To solve the aforementioned problems, inspired by [9, 10], this paper proposes a novel conversational recommendation framework Attribute Clipping based on Dynamic Graph (ACDG). Assume that before the first round of dialogue, the candidate attribute set is {a1, a2, a4, a5, a7, a3,...}. After the first round of dialogue starts, the system first asks the user for his attitude towards attribute a1. If the user accepts attribute a1, then attribute a1 will be removed from the candidate attribute set before the second round of ask (Because attribute a1 has been asked in the first round of dialogue, a1 has been accepted by the user and does not need to be asked again.), the candidate attribute set should include {a2, a4, a5, a7, a3,...}. If the user rejects attribute a1, then before the second round of ask, attribute a1 will also be removed from the candidate attribute set (because attribute a1 was rejected by the user in the first round of dialogue), and the candidate attribute set should include {a2, a4, a5, a7, a3,...}, because attribute a1 is not accepted by the user, the rejected attribute a1 may be included in the candidate attribute set again as the conversation progresses. However, the candidate attribute space is still very large at this time. After finally passing through the attribute cutter, some noise attributes will be removed. ACDG reduces the attribute space and improves the quality of dialogue. In addition, to make good use of user feedback on attributes and items, this paper uses deep reinforcement learning to guide the dialogue process. To learn a stable dialogue system and make full use of state information, a residual structure is designed to strengthen the utilization of state information.

Figure 1 is an example of an illustration of the inference process. A user TOM is looking for a “pop” music artist. At this time, the system preserves the candidate attributes processed by the Attribute Cutting Machine. The system first asks TOM about his preference for the attribute "country" from the candidate attributes, and his response is positive. TOM is then asked for its preference for the attribute "folk", and its response is negative. But we still put the attribute "folk" into the candidate attributes for the next turn of ask. As we all know, much folk music is also very pop music nowadays. At present, the user answers no. The probable reason is that the user is not familiar with the attribute "folk", because the dialogue has only reached the third turn.

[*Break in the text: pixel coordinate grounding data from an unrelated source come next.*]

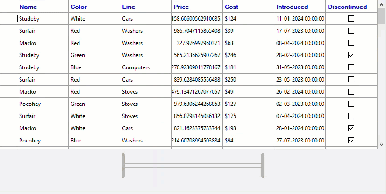
Task: Click the scrollbar down arrow
Action: click(x=381, y=145)
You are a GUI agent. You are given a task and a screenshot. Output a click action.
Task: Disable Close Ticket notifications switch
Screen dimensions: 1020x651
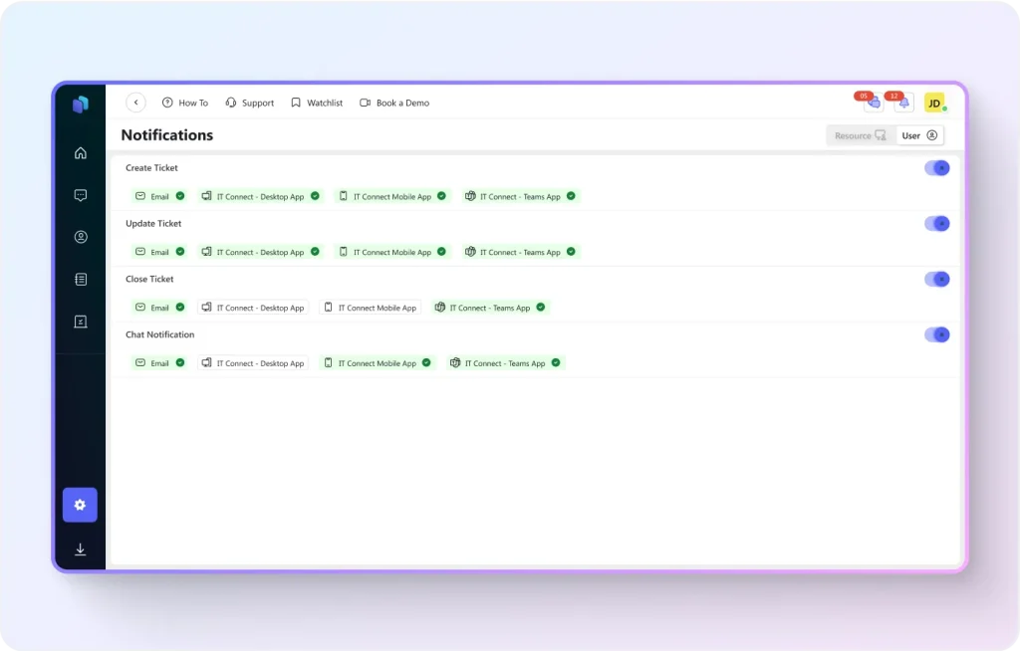[936, 280]
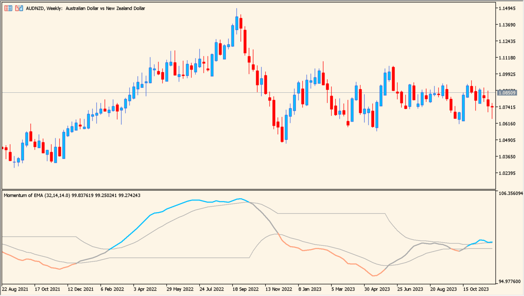Click the 18 Sep 2022 date label
524x296 pixels.
coord(246,289)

From a system-side analysis, the current system has not learned an accurate representation of user preferences. Following such rules, the quality of the conversation improves as the conversation progresses. End users will get satisfactory recommendations.

Fig. 1
figure 1

The illustrative example of ACDG

In summary, the contributions of this paper are as follows:

  • We propose a novel framework ACDG for a conversational recommendation. In the attribute clipping module, we can identify noisy attributes, retain the most ask-worthy attributes, improve dialogue quality, and enhance predictive performance.

  • We adopt Deep Q-network (DQN) with a residual structure to strengthen state learning, make full use of state information, make the dialogue process more stable, and improve the fluency of dialogue.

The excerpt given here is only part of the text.